Après, notre Conseil Constitutionnel n’est pas parfait et son impartialité a souvent été remise en cause. Le fait que les 9 juges soient nommés par le Président, l’Assemblée et le Sénat (3 membres chacun) a souvent été remis en questions.
#16
#17
Moi je suis pour le retrait immédiat de ce genre de texte liberticide, sans passer par le conseil constitutionnel, et à une amende d’un million d’euro à chaque député qui l’aura voté.
#18
#19
Il ne faut pas non plus sombrer dans les extrêmes et la caricature, on a des institutions et des garde fous qui sont là pour contrebalancer les pouvoirs, aussi perfectibles soient-ils.
Responsabiliser le législateur en le menaçant serait horriblement contre productif (au mieux, le pays s’arrête d’avancer puisque plus personne n’oserait prendre de décision). C’est aussi anti démocratique de mon point de vue que les partis qui excluent de leurs rangs un député qui n’aurait pas voté dans le sens du parti.
Le principe de l’épée de Damoclès, ça ne marche pas.

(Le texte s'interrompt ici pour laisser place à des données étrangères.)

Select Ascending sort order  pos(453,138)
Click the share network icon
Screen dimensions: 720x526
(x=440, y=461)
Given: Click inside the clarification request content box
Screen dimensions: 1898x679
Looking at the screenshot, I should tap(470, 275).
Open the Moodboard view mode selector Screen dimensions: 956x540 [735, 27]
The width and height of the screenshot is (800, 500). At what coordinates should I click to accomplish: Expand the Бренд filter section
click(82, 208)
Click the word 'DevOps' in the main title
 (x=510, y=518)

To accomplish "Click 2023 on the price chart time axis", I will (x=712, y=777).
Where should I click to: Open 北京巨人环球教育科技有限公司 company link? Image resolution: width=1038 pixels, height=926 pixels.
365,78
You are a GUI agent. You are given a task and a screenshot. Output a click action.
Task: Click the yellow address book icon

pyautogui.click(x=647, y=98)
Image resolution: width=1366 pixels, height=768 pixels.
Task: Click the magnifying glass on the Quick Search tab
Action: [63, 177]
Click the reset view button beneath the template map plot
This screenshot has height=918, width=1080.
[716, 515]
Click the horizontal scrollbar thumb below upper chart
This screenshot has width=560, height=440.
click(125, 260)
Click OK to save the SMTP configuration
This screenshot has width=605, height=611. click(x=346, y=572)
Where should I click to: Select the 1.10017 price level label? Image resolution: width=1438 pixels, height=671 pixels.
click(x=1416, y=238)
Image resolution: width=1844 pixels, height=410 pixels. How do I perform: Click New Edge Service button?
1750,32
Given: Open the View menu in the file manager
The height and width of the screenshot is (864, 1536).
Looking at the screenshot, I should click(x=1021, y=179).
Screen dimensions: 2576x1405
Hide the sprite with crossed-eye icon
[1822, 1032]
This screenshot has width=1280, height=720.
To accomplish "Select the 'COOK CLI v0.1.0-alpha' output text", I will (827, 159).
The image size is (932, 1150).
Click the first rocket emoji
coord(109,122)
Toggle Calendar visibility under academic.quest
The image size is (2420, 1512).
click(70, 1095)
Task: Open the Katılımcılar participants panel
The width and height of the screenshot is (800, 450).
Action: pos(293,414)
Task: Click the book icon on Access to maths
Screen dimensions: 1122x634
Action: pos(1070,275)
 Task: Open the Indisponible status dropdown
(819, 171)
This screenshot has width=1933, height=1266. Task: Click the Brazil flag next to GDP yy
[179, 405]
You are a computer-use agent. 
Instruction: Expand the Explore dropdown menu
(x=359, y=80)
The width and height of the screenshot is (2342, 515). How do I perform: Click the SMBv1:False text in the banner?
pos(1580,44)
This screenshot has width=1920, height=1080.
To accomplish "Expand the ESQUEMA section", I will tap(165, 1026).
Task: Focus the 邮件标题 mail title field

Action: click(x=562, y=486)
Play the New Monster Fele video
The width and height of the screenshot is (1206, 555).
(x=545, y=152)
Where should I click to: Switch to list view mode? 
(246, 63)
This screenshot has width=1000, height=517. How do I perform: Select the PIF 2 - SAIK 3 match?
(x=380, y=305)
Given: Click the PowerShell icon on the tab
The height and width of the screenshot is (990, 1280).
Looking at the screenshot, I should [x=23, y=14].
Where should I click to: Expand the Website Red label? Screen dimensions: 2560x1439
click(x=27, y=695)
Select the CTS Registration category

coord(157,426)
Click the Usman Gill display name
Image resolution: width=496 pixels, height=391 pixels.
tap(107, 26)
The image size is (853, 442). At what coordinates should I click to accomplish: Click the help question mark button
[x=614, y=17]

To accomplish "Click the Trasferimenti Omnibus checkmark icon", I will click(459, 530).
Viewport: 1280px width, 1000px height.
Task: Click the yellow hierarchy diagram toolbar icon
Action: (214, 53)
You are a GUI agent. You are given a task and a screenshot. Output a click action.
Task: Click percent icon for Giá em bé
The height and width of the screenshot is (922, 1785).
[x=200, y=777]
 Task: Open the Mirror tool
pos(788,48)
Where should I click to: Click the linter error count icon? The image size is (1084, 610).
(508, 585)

On arrive à ce genre de situation parce que la séparation des pouvoirs entre le législatif et l’exécutif est beaucoup trop ténue à mes yeux. La notion de majorité pour le gouvernement est une aberration pour moi car je trouve qu’elle fausse le débat et l’indépendance parlementaire. (ça et les opposants qui s’opposent parce qu’il faut s’opposer, zéro crédibilité et aucune utilité)
#20
Eh oui, tu as raison, c’est extrême. Et pourtant, c’est à peu près le même genre de chose qui était proposé contre les sites à grande audience genre Facebook, Twitter, etc… Et ça ne serait pas si contre productif, puisque ça maintiendrait la liberté d’expression (je n’ai pas parlé d’appliquer ça pour d’autres problèmes). Chose qui a l’air de gêner fortement nos dirigeants depuis que… eh bien depuis qu’Internet est arrivé.